1. For those that are not family lawyers, a Financial Dispute Resolution hearing (FDR) is normally the second court hearing in financial remedy proceedings on divorce. The judge at the FDR gives an indication to the parties of what they may order if they were deciding the matter at trial. To encourage a settlement, the hearing is protected by enhanced legal privilege; it is kept entirely secret from a final hearing Judge (who must be a different judge to the FDR judge) and as the judgement in LS v PS clarifies, the chances of FDR privilege being waived in any circumstances (even where there may have been fraud, and even when an agreement has been concluded between parties and ordered by the court) is slim to none.

So, as James Roberts QC states, does the protection of FDR hearings go too far?
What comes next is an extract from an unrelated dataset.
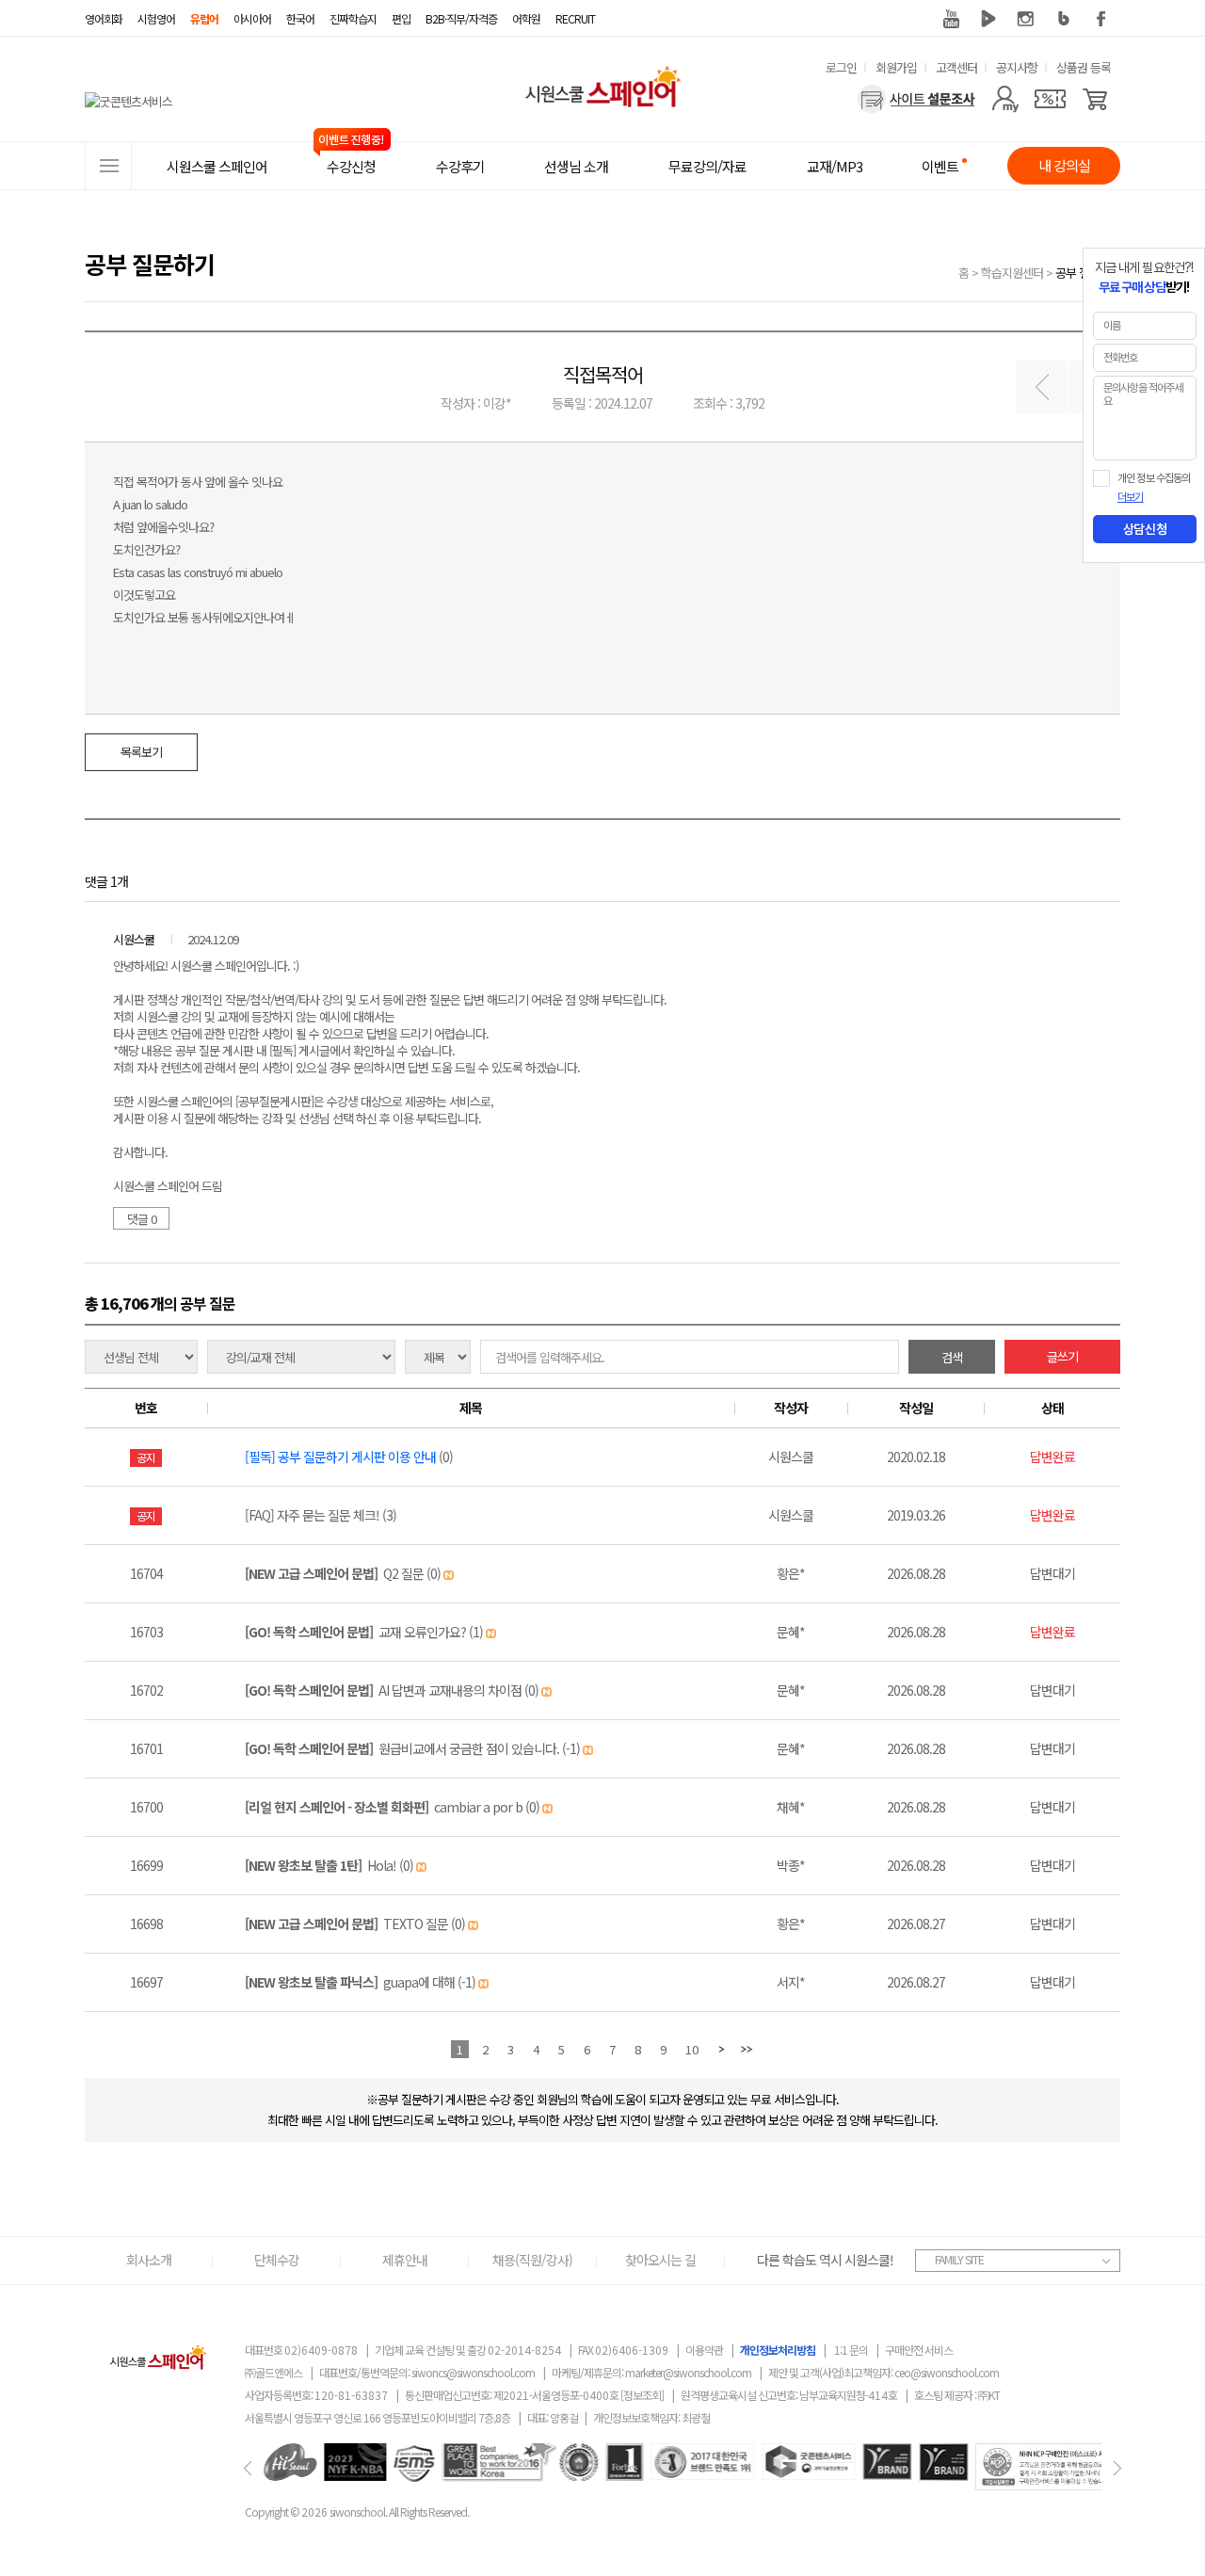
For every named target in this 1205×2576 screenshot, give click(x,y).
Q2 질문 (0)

FDR hearings are an incredibly valuable tool in the court process and so they should of course still retain a form of privilege. However, in my view, and particularly once an agreement has been reached between parties, FDRs shouldn’t have the enhanced blanket protection they currently enjoy. Whilst this particular case of LS v PS is quite extreme, it’s not uncommon in my experience for dishonest people to hide behind FDR privilege in order to abuse the process to their own gain.

2. James Roberts QC flags that the judgement of LS v PS puts litigation funding in divorce cases at risk. Quite simply, it’s a very worrying point.

Litigation funding is particularly important in cases of great financial disparity, and where – more often than not – there is an element of abusive/coercive controlling behaviour. The decline of litigation funding would only help those in a position of wealth and power, and put those more in need of legal assistance in a position of significant vulnerability.

It can be seen that the present state of the law as exemplified in this case may have a very serious, and possibly terminal, impact upon the family litigation lending market as a whole. The area is one which is already considered to be more risk laden for lenders than the other areas in which litigation funders are active conventionally. An absolute bar on disclosure of material which would otherwise be allowed in other divisions will only increase the risk. This conflicts with recent judicial comment which has been supportive of lending within family proceedings.  The loss of such litigation funding, or its severe curtailment, has the capacity to undermine, in a significant cohort of cases, any talk of 'equality of arms' for the more economically vulnerable party.